*** Opening of Data for this task ***

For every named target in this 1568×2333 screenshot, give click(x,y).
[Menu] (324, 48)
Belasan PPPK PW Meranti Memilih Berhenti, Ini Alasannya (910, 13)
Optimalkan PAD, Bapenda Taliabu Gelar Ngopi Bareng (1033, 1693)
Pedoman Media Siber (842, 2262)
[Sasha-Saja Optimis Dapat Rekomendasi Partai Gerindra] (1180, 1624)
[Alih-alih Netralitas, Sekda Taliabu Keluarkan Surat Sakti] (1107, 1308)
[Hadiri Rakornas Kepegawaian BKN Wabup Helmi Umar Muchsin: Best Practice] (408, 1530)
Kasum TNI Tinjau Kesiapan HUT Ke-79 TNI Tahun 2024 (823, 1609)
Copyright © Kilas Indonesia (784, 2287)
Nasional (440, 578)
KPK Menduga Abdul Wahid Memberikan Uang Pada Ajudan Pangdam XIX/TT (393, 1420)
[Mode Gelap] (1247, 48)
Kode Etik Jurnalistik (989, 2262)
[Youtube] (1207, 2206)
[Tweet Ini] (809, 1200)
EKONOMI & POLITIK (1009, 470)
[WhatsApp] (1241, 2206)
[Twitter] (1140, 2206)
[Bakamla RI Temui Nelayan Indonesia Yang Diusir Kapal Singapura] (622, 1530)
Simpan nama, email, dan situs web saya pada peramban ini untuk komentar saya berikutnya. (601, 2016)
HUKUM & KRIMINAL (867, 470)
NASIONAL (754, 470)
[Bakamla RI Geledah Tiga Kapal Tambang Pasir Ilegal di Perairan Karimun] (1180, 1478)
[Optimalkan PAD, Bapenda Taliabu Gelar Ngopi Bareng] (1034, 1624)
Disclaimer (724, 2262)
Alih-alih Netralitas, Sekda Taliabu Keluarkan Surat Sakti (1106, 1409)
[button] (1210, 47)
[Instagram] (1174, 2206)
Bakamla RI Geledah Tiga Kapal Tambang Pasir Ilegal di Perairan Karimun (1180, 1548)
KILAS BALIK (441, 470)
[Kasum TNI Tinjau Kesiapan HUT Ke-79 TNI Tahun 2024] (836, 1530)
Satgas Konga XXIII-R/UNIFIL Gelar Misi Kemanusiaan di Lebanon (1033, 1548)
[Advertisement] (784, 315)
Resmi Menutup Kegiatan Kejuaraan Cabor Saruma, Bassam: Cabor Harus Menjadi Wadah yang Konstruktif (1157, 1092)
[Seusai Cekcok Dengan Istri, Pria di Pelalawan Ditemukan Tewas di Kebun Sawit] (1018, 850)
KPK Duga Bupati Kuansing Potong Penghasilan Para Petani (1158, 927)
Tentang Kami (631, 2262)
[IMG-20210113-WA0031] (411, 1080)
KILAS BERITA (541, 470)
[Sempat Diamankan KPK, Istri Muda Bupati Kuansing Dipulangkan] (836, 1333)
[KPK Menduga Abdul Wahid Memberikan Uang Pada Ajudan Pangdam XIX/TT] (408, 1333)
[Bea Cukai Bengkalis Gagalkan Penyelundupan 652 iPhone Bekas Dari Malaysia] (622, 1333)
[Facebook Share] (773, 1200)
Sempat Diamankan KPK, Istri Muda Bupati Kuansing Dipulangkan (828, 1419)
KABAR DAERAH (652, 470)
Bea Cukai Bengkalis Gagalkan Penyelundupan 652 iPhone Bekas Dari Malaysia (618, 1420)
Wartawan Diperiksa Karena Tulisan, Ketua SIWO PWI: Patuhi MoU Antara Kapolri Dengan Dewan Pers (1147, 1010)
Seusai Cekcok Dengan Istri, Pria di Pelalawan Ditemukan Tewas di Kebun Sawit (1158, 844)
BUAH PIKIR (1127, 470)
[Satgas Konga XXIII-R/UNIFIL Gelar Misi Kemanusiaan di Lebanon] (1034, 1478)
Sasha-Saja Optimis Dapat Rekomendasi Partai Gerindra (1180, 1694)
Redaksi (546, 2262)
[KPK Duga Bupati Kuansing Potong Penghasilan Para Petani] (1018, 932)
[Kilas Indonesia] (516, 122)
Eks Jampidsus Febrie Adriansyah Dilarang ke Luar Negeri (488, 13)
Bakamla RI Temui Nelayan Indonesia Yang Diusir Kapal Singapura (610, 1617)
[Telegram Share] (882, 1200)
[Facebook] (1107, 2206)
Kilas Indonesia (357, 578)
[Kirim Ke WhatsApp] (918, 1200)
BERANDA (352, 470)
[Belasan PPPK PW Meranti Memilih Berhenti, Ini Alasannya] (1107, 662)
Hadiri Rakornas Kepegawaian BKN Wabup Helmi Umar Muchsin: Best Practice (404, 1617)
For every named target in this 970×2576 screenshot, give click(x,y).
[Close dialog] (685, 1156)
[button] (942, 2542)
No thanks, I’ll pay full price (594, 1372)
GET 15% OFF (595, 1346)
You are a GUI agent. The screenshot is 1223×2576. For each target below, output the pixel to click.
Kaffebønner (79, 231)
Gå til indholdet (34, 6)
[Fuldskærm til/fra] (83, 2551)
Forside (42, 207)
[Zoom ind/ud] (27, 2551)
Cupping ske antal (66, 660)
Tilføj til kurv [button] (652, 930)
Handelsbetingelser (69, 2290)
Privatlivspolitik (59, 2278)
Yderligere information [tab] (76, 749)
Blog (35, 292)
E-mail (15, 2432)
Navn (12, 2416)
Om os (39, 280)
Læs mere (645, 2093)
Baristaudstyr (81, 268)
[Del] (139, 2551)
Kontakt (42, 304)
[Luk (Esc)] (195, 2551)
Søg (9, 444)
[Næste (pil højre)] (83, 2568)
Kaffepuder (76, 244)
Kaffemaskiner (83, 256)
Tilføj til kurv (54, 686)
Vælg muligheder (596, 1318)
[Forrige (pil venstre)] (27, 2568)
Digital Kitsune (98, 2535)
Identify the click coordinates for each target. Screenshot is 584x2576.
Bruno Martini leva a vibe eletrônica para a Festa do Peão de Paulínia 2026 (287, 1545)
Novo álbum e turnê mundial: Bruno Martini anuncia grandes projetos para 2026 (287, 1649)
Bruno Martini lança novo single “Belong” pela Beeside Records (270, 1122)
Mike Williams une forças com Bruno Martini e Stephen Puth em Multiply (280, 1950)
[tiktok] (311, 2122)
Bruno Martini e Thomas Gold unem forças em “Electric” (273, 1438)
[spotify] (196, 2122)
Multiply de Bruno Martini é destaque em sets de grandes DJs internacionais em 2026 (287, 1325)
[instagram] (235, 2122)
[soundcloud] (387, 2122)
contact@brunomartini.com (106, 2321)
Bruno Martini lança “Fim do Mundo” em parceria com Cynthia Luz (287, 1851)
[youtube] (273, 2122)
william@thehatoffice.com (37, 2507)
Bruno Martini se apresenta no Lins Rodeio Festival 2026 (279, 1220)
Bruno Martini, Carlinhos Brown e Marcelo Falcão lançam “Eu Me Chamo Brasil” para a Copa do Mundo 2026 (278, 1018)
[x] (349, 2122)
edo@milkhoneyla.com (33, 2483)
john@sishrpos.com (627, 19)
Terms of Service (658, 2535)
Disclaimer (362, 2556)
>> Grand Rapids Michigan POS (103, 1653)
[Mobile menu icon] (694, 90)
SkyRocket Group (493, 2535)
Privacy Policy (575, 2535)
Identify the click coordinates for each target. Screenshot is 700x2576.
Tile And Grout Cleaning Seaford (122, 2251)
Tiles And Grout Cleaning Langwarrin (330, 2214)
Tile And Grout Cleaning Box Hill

*** Close of Data for this task ***

What is expected:
Show every line in the entries above that contains the string "Partai".

Answer section:
[Sasha-Saja Optimis Dapat Rekomendasi Partai Gerindra] (1180, 1624)
Sasha-Saja Optimis Dapat Rekomendasi Partai Gerindra (1180, 1694)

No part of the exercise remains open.